So, EV makers are building battery plants before securing the supply of raw materials to be processed in these plants. I have no other explanation of the current supply situation with critical metals and minerals. If supply had been secured, there would be no such shortage. But the shortage — or rather, shortages — are a fact and Tesla “might actually have to get into the mining & refining directly at scale,” as Elon Musk said earlier this month.

Might? It might have been a good idea to get into mining and refining directly at scale five years ago or even earlier. The fact that even Musk, hailed as an EV visionary, failed to see the looming shortages is worrying, especially since all the signs were there already. Underinvestment in new mining output is not news. It hasn’t been news for years. And yet somehow Musk, Diess, Barra and the rest of them seem to have thought there would be enough cobalt and lithium for their EV batteries as soon as Tesla, VW or GM need them.

VW is spending $100 billion on EVs over the next five years. The money will be spent on new factories at home and across Europe but also on setting up its own battery company, which — this is hilarious — is seen generating revenues of up to 30 billion euro, which is about $32 billion. In a world where 90-95% of the EV battery supply chain is non-existent.

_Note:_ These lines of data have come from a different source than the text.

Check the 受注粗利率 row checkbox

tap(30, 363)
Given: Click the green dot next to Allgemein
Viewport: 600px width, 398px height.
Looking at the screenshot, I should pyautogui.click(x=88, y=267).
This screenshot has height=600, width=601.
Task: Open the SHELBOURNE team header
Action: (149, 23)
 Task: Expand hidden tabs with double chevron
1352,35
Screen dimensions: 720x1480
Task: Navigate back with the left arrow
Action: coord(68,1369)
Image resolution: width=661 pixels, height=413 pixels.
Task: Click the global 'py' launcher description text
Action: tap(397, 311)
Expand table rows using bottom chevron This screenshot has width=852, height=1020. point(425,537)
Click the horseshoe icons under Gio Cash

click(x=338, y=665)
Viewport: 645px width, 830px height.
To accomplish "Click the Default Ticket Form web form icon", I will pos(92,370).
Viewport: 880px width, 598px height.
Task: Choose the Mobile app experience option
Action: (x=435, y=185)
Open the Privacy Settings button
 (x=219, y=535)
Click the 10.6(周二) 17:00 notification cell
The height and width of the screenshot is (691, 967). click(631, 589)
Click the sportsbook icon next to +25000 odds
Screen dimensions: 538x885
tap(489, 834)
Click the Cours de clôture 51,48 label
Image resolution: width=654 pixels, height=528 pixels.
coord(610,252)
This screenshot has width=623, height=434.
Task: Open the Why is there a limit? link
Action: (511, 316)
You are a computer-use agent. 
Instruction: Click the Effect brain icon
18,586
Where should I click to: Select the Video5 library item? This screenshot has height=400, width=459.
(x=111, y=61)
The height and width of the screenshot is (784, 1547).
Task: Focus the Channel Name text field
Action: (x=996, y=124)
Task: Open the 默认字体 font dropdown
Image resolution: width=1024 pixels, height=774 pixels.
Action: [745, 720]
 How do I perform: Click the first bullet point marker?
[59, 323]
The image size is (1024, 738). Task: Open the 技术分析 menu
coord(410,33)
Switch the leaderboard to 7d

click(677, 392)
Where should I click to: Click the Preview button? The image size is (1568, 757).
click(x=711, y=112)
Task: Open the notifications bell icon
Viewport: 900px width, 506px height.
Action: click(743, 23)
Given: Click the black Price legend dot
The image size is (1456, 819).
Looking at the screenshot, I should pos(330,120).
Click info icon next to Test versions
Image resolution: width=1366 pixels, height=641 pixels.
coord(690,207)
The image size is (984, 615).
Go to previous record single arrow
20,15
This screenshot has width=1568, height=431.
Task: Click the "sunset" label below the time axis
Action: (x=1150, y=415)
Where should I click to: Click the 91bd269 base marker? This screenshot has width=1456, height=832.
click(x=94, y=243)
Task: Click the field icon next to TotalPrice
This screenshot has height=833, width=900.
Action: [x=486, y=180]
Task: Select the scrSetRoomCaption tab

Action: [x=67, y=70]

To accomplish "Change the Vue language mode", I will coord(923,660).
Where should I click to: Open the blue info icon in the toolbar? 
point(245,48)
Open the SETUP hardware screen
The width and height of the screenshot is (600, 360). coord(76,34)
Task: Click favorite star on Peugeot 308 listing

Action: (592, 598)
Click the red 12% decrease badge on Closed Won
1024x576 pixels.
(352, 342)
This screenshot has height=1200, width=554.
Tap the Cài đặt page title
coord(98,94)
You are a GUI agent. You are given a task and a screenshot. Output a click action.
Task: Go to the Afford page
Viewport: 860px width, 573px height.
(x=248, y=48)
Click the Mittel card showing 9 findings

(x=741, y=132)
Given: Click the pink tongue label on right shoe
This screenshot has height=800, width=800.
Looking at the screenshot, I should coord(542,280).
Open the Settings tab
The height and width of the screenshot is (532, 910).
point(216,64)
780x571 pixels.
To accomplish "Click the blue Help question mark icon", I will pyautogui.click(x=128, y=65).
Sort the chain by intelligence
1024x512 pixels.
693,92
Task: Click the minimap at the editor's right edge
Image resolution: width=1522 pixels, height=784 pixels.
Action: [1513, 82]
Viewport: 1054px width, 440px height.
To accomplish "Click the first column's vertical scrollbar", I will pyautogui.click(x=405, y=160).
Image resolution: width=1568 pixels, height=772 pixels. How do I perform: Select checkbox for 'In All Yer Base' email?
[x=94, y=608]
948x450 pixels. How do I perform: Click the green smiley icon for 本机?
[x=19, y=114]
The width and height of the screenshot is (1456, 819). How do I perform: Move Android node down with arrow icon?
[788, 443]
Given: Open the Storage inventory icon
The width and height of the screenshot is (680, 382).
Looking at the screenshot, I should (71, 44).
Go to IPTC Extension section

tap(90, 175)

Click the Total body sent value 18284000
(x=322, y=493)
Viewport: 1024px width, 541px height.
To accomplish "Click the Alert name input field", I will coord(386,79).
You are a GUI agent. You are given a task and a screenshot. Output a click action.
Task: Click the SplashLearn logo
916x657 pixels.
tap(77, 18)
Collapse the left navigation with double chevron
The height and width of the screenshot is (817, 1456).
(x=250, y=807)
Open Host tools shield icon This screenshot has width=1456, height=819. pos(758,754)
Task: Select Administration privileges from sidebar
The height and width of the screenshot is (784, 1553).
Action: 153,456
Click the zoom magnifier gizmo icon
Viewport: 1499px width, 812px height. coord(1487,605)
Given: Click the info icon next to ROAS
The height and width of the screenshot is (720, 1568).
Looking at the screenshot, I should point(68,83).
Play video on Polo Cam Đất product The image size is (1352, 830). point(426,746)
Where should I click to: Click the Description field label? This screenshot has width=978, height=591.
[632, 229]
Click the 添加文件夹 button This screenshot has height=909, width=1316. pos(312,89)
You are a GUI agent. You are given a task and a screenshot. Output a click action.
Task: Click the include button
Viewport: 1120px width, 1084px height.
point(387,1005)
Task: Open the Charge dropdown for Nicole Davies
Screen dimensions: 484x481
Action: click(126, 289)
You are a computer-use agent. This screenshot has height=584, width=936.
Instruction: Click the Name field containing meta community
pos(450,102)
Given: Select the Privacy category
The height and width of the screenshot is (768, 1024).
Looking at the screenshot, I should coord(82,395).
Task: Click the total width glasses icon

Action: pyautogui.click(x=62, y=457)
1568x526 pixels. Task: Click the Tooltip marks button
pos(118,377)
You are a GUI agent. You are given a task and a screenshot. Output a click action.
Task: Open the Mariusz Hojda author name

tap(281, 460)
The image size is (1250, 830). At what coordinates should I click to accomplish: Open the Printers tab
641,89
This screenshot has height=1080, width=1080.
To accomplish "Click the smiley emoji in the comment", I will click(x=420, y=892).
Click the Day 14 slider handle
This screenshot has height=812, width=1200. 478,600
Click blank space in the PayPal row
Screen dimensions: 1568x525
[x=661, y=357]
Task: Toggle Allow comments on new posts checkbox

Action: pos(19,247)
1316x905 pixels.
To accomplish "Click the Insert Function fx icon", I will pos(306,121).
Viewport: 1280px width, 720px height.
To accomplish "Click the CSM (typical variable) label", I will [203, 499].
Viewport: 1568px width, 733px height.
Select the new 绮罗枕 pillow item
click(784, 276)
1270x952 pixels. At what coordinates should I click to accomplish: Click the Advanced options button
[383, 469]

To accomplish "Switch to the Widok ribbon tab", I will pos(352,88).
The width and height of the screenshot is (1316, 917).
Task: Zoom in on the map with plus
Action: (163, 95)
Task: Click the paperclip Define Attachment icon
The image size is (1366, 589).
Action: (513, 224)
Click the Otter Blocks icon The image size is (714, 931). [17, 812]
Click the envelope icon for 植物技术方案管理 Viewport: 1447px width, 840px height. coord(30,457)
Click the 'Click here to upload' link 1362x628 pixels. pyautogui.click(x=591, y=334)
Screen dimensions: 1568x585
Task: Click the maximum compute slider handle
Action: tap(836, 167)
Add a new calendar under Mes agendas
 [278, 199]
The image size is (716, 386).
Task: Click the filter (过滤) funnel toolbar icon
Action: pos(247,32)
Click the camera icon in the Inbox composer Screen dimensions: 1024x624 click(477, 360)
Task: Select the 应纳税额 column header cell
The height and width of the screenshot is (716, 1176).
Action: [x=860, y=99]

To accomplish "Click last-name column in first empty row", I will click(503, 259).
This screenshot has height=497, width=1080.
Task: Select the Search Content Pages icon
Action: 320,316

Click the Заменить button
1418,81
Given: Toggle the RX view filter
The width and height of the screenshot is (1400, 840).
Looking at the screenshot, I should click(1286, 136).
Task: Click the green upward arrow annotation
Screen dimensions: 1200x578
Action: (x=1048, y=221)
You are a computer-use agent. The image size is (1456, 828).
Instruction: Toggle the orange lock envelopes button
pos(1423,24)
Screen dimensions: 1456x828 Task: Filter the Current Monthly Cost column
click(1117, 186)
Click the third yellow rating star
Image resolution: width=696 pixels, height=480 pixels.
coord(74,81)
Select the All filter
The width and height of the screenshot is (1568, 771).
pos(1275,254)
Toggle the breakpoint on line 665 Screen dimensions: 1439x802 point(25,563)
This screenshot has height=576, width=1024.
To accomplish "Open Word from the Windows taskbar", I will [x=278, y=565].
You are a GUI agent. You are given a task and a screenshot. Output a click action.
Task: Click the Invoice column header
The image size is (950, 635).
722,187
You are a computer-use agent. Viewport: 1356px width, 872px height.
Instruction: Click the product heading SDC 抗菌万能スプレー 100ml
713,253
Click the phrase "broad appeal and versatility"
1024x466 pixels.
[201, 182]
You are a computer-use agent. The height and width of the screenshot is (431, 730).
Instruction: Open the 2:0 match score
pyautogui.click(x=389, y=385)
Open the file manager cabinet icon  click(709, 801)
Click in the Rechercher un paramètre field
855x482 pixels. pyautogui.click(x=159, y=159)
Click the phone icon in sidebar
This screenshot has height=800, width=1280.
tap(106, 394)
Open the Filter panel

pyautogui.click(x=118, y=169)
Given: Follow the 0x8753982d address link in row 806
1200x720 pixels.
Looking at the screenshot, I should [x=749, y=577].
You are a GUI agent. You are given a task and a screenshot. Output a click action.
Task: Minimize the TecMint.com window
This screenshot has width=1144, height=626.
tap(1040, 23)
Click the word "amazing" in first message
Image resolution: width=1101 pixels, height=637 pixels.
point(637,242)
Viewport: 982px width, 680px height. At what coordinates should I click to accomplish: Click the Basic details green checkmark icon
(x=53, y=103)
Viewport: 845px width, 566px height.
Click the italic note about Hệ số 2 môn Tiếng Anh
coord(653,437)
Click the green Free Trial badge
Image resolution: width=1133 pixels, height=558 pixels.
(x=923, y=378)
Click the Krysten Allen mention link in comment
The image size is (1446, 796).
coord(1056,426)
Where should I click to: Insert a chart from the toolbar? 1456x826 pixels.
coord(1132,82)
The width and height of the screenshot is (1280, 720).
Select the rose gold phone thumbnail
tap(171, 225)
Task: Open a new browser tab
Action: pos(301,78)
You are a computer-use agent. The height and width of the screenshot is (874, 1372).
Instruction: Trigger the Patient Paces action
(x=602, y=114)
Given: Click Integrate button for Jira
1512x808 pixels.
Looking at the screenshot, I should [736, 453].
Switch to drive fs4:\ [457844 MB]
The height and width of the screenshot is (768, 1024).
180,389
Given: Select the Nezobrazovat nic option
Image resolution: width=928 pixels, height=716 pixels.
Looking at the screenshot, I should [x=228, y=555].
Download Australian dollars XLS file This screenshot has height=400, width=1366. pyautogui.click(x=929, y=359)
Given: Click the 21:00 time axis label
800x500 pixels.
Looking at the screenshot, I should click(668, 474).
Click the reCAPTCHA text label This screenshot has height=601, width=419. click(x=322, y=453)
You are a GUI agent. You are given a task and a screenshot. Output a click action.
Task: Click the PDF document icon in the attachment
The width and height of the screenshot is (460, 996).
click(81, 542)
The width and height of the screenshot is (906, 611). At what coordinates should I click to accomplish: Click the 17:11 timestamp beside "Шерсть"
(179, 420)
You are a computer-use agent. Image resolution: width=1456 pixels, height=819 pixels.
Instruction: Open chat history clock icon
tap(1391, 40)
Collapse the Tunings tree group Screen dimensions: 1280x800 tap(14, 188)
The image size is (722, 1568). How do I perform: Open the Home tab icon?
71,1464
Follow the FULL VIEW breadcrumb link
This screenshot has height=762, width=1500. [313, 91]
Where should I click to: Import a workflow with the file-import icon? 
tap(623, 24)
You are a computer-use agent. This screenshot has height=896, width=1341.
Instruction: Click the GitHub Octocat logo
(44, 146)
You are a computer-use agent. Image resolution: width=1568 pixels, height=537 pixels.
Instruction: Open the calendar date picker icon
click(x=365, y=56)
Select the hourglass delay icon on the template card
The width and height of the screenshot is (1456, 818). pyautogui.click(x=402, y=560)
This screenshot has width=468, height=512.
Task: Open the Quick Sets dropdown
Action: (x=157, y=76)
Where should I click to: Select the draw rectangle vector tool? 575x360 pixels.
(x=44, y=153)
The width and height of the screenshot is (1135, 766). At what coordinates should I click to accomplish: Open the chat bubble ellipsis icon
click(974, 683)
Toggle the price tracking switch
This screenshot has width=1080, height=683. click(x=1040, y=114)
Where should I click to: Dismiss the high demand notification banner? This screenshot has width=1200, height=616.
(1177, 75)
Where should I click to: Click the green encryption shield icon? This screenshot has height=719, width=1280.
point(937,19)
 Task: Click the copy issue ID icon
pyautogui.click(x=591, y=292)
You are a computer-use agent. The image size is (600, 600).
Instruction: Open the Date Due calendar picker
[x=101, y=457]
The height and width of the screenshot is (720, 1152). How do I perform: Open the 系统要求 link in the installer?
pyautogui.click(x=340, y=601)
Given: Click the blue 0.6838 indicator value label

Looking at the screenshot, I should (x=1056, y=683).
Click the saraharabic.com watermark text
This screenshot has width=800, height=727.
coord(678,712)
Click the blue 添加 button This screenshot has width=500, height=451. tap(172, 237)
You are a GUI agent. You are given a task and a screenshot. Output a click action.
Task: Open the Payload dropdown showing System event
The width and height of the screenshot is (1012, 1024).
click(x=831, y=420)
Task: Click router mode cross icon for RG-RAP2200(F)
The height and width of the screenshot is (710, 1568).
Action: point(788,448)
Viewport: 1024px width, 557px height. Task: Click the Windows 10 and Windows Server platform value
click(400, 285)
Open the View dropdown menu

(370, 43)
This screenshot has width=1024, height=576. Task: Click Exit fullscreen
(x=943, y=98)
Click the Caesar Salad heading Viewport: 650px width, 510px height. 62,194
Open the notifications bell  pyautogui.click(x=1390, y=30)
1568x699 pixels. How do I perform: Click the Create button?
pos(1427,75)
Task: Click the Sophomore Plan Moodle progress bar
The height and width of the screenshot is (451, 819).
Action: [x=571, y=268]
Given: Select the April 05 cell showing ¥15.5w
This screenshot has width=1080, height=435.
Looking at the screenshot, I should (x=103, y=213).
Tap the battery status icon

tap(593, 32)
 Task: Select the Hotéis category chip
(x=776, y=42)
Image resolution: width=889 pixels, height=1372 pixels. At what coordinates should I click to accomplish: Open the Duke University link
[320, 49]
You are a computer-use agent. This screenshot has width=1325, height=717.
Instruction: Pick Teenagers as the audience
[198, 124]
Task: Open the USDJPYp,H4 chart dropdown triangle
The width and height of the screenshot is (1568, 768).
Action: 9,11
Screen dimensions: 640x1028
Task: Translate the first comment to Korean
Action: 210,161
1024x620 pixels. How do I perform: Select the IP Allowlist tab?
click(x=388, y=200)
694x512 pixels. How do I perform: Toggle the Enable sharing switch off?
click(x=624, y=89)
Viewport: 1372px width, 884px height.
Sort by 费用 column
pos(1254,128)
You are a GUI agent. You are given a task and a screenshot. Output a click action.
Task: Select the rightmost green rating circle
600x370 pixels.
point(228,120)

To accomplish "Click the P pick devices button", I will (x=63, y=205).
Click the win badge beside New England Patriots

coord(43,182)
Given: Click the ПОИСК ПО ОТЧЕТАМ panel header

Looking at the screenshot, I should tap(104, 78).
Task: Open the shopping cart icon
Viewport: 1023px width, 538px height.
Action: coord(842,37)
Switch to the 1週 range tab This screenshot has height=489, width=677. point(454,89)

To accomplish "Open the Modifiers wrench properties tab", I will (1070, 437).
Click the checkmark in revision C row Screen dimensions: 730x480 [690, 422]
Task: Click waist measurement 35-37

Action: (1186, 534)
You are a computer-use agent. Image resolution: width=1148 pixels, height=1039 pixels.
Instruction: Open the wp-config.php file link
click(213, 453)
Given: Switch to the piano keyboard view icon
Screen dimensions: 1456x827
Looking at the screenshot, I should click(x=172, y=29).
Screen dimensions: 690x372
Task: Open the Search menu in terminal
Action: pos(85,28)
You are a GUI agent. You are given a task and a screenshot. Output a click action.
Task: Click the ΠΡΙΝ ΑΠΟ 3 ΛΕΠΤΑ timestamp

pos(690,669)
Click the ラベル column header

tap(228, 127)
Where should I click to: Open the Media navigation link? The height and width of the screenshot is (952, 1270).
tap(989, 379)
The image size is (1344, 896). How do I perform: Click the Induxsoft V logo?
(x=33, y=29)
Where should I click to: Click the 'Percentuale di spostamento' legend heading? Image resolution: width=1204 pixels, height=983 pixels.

Across the Atlantic, Ford recently updated its EV spending plan from $30 billion to $50 billion. I wondered why, briefly. Sadly, the revision had little to do with the prices of metals and minerals and a lot to do with bigger EV sales ambitions because the Biden administration is so supportive and it will be in power forever. Ford expects to make 2 million EVs in 2026, or a third of its total global output, rising to 50% by 2030.